His straw hat and long cloak had been set aside, revealing the figure of a young man with silver hair cascading down his back, eyes of glowing gold dimly lit like dying stars, and a face as sharply sculpted as the night sky itself.
There was no trace of age—only an ancient aura clinging to his presence.
"A thousand years," he whispered.
"At last... time has opened its doors once more."
He moved toward the back wall of the cabin, where shelves overflowed with bottles, dried herbs, tangled roots, and withered blossoms. In the center of the room stood a circular black stone table. Rusty retrieved a small ceramic jug and began laying out the ingredients for the potion.
A Black Wind Bloom from the Eastern Edge, sap from the Arula Tree that drips only beneath a full moon, bone dust of the Thousand-Claw Bird—extinct since the Third Sky Era. And finally, a single drop of his own blood.
His hands moved swiftly but gracefully. A small flame sparked beneath the clay stove, and violet steam began to rise. He whispered an incantation in a language long erased from human memory:
"The flesh torn, not by blade. The soul locked, not by chain. Let roots drink the poison of sorcery… And let the body return to breath."

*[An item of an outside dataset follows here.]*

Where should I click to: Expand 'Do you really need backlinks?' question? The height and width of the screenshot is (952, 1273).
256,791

The potion's vapor twisted into rings in the air, then slowly drifted toward Zhen's body. The mist seeped into his crown, into his wounds, into every open pore.

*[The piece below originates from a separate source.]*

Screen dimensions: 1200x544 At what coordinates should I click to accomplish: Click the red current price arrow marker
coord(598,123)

His body convulsed briefly. His breath—once flowing through his nose—stopped, just for a moment, before returning again, like someone surfacing after drowning in the depths of time. A pale blue light emerged from his chest—the inflamed magic was fighting back.
"You have… a tenant, I see." Rusty simply closed his eyes, continuing to chant under his breath.
A sigil of magic flared to life in Zhen's palm, merging with the firelight and the glow of the potion. The wind began to spiral within the cabin. Bottles trembled. Dried leaves rose and danced, as if to welcome a soul returning home.
Zhen gritted his teeth, breath suddenly vanishing, his body seizing once more—but Rusty stepped forward and placed a hand on his forehead.
"Shh. You only need to receive it. I've waited too long to let you slip away now."
In mere seconds, the magical light faded, swallowed as if by the earth itself.
Zhen's breath returned to normal, this time lighter, steadier.
His body still frail, but the raging magic within his soul had vanished.
"Sadly, the world appears cruel through your eyes," Rusty murmured as he sat down slowly, gazing at the young man with a sorrowful tenderness.
He turned toward a small potted flower in the corner of the cabin—the Timebloom—a rare blossom that only opened when destiny resumed its course.
And that night, for the first time in a thousand years, Rusty's Timebloom glowed softly—until dawn.